Real People ~ Real Reviews ~ Real Results

  • The SHORT story--

    First attempt,
    They didn't put enough hardener in the epoxy coat and part of the floor never hardened up.  Plus, they didn't get all the paint off the floor before putting the coating on.

    Second attempt,
    They sanded the top surface and put another layer of clear on.  They left lots of sharp pieces hardened in to the floor.  Dangerous to walk around barefoot (this is a family room and bedroom).

    Third attempt,
    They sanded the top surface again and put yet another layer of clear on top.  Still *lots* of lumps that I sanded by hand so the trim boards would fit into place. 

    A while after this, the floor began to bubble up where they left the paint on from the very first coating.

    Fourth attempt,
    They sanded off the entire floor but let the dust go everywhere.  I think at this point they just didn't care anymore.  What could I do anyway?  After I wiped the floors down by hand to make sure they didn't miss any areas they put on what will be the very last coating they'll do for me.  I think it's good now but this whole thing was a major pain and I'm still cleaning dust from stuff.

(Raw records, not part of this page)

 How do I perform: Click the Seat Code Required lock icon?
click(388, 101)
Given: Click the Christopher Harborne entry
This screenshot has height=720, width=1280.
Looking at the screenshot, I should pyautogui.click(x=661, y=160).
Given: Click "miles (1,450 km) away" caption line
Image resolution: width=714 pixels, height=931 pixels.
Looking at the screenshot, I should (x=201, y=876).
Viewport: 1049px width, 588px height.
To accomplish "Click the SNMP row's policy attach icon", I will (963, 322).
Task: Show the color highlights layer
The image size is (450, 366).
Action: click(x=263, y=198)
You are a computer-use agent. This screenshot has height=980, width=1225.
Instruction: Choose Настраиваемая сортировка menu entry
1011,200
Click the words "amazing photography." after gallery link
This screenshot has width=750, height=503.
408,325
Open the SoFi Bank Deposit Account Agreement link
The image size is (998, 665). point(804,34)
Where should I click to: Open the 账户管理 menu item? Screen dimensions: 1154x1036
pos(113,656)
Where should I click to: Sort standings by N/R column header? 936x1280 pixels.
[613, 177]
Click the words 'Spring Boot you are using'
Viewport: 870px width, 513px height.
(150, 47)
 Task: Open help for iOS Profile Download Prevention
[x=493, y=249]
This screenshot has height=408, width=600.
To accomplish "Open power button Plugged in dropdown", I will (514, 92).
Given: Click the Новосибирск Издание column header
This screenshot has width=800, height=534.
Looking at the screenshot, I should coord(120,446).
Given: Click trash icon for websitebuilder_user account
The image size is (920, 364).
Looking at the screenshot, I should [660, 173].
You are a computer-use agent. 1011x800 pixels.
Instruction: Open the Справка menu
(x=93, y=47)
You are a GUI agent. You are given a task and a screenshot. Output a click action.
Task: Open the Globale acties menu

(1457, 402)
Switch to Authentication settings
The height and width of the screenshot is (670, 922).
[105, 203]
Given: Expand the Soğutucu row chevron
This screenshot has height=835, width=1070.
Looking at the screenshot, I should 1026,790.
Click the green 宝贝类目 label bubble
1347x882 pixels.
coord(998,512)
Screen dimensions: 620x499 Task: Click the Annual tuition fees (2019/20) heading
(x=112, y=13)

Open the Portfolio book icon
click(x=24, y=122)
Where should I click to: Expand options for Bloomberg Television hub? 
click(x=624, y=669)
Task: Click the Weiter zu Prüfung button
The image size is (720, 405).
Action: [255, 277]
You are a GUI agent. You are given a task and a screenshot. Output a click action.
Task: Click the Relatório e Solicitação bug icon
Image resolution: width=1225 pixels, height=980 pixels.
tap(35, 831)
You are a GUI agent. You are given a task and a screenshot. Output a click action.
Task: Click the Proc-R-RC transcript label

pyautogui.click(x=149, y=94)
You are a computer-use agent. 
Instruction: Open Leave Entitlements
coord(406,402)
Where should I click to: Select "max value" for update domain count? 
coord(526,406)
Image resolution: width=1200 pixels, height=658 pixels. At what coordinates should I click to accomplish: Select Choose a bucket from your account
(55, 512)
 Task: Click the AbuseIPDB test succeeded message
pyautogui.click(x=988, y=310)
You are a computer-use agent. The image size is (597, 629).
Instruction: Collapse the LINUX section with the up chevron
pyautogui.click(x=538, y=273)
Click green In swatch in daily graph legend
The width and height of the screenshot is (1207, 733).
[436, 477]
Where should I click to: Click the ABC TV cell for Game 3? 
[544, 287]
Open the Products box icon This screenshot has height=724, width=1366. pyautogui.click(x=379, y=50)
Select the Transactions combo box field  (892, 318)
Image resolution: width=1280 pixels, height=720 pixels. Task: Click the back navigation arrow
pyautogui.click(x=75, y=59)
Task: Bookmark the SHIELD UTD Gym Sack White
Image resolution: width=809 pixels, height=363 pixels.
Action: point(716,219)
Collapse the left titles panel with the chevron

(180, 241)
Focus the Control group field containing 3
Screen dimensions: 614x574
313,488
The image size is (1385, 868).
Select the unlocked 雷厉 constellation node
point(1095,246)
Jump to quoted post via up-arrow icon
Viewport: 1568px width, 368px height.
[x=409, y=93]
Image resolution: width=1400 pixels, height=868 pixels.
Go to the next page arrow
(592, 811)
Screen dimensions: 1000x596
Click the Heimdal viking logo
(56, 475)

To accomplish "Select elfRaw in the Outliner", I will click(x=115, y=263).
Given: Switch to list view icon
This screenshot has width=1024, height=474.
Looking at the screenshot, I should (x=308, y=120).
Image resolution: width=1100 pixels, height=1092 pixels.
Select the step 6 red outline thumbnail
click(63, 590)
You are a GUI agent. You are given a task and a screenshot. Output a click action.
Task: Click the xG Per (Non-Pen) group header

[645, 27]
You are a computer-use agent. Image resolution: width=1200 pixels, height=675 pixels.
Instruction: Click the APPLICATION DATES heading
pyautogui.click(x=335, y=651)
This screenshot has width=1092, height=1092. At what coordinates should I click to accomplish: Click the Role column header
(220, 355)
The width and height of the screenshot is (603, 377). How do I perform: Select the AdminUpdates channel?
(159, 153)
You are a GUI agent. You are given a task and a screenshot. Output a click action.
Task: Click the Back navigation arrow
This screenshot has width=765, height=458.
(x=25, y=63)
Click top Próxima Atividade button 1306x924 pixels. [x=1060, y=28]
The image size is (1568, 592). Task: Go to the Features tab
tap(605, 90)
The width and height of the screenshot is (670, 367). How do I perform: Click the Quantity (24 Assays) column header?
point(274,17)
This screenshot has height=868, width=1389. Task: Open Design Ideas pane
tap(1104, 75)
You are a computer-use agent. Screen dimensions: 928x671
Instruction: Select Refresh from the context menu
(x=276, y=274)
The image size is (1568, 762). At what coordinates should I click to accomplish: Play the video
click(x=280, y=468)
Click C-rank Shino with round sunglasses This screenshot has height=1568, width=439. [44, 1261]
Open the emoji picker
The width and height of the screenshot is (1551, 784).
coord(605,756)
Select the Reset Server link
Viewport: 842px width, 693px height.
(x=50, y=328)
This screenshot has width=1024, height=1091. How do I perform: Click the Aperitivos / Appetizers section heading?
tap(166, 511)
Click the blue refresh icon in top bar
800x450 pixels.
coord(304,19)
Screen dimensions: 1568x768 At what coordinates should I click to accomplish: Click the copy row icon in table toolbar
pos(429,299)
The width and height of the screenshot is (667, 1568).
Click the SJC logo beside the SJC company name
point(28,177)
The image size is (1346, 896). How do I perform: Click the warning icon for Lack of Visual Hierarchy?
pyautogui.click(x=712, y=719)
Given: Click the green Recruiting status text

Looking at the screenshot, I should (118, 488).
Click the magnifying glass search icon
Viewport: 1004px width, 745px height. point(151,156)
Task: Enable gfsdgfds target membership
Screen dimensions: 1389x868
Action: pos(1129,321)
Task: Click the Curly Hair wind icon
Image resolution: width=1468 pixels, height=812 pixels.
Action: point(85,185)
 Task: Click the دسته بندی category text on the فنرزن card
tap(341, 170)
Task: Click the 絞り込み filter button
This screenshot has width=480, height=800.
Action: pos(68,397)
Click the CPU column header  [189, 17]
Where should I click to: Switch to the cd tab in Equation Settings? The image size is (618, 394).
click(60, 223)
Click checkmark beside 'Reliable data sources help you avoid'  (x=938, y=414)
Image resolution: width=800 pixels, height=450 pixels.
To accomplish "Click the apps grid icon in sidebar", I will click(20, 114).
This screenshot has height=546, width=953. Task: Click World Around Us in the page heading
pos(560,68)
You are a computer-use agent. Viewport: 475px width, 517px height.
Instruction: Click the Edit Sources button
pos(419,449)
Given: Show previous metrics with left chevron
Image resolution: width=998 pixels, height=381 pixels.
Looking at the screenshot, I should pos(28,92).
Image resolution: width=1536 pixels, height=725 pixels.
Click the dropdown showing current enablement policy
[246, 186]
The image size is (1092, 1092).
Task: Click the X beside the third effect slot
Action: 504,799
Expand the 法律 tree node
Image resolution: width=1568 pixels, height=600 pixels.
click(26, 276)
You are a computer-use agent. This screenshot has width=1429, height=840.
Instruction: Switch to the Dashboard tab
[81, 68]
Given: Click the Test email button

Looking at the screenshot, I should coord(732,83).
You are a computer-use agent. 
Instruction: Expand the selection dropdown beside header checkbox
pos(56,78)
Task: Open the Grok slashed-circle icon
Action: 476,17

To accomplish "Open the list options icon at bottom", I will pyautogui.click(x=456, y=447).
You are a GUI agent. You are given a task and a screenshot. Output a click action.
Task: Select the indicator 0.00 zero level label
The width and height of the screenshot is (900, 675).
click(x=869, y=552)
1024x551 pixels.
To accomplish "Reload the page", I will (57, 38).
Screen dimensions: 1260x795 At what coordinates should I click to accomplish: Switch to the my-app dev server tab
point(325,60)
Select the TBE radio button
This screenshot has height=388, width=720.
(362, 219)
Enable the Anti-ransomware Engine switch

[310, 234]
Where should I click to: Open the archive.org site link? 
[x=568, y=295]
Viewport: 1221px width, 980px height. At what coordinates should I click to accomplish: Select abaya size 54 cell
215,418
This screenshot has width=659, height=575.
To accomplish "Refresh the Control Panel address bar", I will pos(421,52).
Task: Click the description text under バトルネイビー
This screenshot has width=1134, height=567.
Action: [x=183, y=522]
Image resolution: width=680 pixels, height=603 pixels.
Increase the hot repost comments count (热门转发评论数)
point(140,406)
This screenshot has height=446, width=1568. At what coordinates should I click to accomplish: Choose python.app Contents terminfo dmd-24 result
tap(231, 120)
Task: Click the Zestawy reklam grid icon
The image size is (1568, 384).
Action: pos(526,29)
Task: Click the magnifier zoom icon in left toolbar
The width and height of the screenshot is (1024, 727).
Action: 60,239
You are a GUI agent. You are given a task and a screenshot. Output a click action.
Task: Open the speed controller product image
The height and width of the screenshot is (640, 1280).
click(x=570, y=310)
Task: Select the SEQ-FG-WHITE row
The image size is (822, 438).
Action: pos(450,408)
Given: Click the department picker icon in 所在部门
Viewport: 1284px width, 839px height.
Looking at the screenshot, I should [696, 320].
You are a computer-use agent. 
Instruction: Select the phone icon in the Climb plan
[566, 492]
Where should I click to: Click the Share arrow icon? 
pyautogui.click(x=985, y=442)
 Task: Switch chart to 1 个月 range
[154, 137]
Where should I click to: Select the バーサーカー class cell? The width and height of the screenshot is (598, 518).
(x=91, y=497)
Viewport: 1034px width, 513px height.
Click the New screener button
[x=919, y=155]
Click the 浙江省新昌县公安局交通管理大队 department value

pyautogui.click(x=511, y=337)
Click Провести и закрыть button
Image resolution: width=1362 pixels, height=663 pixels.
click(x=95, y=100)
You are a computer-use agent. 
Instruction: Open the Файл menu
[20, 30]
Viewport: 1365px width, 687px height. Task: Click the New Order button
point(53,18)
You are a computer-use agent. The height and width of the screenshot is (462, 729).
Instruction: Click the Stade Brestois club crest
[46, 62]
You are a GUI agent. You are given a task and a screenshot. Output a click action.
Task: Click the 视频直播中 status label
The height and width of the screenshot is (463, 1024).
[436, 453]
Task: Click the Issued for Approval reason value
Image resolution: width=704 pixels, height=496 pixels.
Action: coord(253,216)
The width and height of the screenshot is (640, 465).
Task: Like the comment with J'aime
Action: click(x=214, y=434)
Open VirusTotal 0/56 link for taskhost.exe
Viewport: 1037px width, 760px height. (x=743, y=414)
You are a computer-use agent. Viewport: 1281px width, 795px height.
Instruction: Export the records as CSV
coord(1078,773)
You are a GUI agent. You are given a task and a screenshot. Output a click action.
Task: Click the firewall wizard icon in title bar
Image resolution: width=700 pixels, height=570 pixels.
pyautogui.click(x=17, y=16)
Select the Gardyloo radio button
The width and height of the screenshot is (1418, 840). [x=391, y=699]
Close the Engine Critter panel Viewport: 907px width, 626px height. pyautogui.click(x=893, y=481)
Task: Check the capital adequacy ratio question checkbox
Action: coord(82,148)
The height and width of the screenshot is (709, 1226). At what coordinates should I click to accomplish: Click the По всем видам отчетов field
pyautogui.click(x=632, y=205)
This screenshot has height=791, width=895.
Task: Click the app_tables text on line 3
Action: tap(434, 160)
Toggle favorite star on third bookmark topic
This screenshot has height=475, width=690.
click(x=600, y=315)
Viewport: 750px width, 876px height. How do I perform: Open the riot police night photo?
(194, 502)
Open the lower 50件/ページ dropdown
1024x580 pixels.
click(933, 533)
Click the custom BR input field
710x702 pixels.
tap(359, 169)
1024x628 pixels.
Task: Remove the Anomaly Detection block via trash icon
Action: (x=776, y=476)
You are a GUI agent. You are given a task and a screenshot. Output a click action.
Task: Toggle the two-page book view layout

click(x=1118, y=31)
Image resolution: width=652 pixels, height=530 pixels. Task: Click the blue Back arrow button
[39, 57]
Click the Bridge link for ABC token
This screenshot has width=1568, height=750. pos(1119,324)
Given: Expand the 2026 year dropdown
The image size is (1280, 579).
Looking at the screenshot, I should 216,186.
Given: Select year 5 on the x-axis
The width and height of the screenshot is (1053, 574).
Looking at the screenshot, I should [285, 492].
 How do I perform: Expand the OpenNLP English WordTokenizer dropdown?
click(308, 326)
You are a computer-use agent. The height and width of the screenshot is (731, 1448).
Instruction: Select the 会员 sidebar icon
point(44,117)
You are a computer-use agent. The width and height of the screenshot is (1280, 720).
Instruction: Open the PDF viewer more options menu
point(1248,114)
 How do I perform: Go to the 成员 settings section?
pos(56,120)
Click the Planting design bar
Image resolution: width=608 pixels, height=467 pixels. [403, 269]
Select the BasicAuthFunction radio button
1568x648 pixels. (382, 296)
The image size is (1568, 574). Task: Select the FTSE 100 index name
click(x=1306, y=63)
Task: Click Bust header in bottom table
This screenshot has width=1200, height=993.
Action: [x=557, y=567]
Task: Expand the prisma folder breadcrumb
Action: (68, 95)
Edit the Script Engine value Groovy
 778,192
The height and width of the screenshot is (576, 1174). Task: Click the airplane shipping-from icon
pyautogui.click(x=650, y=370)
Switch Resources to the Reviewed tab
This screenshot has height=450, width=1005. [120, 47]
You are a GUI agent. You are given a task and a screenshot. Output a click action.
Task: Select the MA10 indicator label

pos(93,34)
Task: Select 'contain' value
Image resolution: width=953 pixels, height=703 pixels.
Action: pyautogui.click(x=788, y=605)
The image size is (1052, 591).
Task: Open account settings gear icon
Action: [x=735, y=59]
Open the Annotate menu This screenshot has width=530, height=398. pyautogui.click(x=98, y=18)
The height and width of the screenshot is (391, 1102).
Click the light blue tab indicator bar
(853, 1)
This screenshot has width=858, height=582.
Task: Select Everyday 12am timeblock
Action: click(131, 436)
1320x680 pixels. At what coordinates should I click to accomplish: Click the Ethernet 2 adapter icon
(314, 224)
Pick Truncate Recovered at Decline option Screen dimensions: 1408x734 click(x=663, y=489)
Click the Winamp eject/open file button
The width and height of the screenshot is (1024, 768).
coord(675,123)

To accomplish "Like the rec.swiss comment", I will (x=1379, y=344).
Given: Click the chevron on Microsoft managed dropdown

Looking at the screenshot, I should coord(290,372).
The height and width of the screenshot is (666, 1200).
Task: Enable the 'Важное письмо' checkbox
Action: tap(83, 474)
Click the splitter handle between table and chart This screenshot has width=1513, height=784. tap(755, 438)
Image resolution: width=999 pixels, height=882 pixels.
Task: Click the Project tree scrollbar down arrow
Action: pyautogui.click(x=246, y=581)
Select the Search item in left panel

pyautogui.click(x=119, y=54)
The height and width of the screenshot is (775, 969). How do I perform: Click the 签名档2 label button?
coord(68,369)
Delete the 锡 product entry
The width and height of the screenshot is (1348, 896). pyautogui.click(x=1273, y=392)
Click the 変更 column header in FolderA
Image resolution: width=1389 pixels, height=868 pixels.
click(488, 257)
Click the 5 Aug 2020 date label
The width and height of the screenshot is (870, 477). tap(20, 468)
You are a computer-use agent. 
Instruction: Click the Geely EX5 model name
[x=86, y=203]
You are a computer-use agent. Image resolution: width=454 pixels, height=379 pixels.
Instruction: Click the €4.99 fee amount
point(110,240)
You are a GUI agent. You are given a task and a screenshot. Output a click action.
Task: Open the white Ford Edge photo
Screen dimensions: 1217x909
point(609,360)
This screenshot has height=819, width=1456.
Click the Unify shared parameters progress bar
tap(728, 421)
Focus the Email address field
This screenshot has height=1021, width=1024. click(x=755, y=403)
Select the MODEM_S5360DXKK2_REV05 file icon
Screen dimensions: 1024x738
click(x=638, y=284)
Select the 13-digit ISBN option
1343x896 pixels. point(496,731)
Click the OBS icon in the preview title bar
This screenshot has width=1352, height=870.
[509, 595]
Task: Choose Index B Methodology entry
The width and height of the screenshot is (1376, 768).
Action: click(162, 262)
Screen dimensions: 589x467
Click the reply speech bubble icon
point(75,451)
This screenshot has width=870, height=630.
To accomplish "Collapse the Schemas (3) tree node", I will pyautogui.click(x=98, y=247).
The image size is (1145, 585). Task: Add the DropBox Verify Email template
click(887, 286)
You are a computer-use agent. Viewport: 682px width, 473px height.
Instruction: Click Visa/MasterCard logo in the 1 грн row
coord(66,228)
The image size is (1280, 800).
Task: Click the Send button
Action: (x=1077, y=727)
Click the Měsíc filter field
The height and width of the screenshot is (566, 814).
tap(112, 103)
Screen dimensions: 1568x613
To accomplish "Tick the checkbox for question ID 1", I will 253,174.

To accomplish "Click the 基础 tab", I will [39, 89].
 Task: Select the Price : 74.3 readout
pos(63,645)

    I'll never use them again.  Period.

    The LONG story--

    After our basement was flooded in the
    summer of 2013 we had two rooms of carpeting and pad pulled out. I
    decided at the time that I wasn't going to put any more carpet in the
    downstairs. I decided instead to have the bedroom and family room
    floor epoxy coated.

    I was originally going to grind and coat the floors in both rooms myself. I rented a grinder from a
    local rental shop and set to work on the bedroom floor. I soon found
    that wrestling a 350 pound piece of equipment was beyond my abilities
    and decided to let someone else with more experience do the work.
    After looking through the listings on the Angie's List website I
    selected Northland Coatings because they had an A+ rating and
    everyone loved them.

    After talking with Justin he looked
    over the floors and gave me an estimate of $1400 with a $100
    discount. Seemed like a reasonable price, so I hired them to prepare
    the floors in the family room and bedroom and apply a two-step epoxy
    coating to them. Again, I specifically hired Northland because they
    had an excellent reputation on Angie?s List.

    First attempt.
    Northland brought in their specialized
    floor grinding equipment and ground the floor in both rooms, and
    applied the base coat, chips and top coat, but a portion of the floor
    never hardened. Imagine a section of your family room floor that you
    can leave hand prints in, and has a powerful chemical smell. After
    waiting for several days for things to improve I called them and they
    came back out. Justin acknowledged that a portion of the clear top
    coat had not had enough hardener mixed into it. He offered to
    regrind the entire top coat and put down a new layer, and I accepted.

    Second attempt.
    He and his crew returned and took the
    grinder to the floor to strip off a portion of the old top coat and
    applied a new layer of clear top coat. This layer hardened normally.
    However, the cleanup step in between grinding the old layer and
    putting on the new top coat had missed a substantial amount of clear
    epoxy fragments that had been part of the original floor. These
    clear shards became permanently embedded in the floor and were
    dangerous to bare hands and feet. While feeling for them I
    accidentally cut through the skin on my finger. Imagine chunks of
    ice sticking up out of a frozen lake surface.
    I called Justin and explained what I
    was seeing. He came out for another look and agreed to come back a
    third time to regrind and clean up the floor.

    Third attempt.
    The crew returned and ground the
    surface and put down an additional layer of clear top coat. This
    layer hardened normally. The number of sharp edges sticking up from
    the floor was reduced, but there were still enough fragments that in
    order to install baseboards in the two rooms I had to crawl around
    the floor with a sander to grind the points so the baseboards would
    fit. At this point I decided to keep the floor I had.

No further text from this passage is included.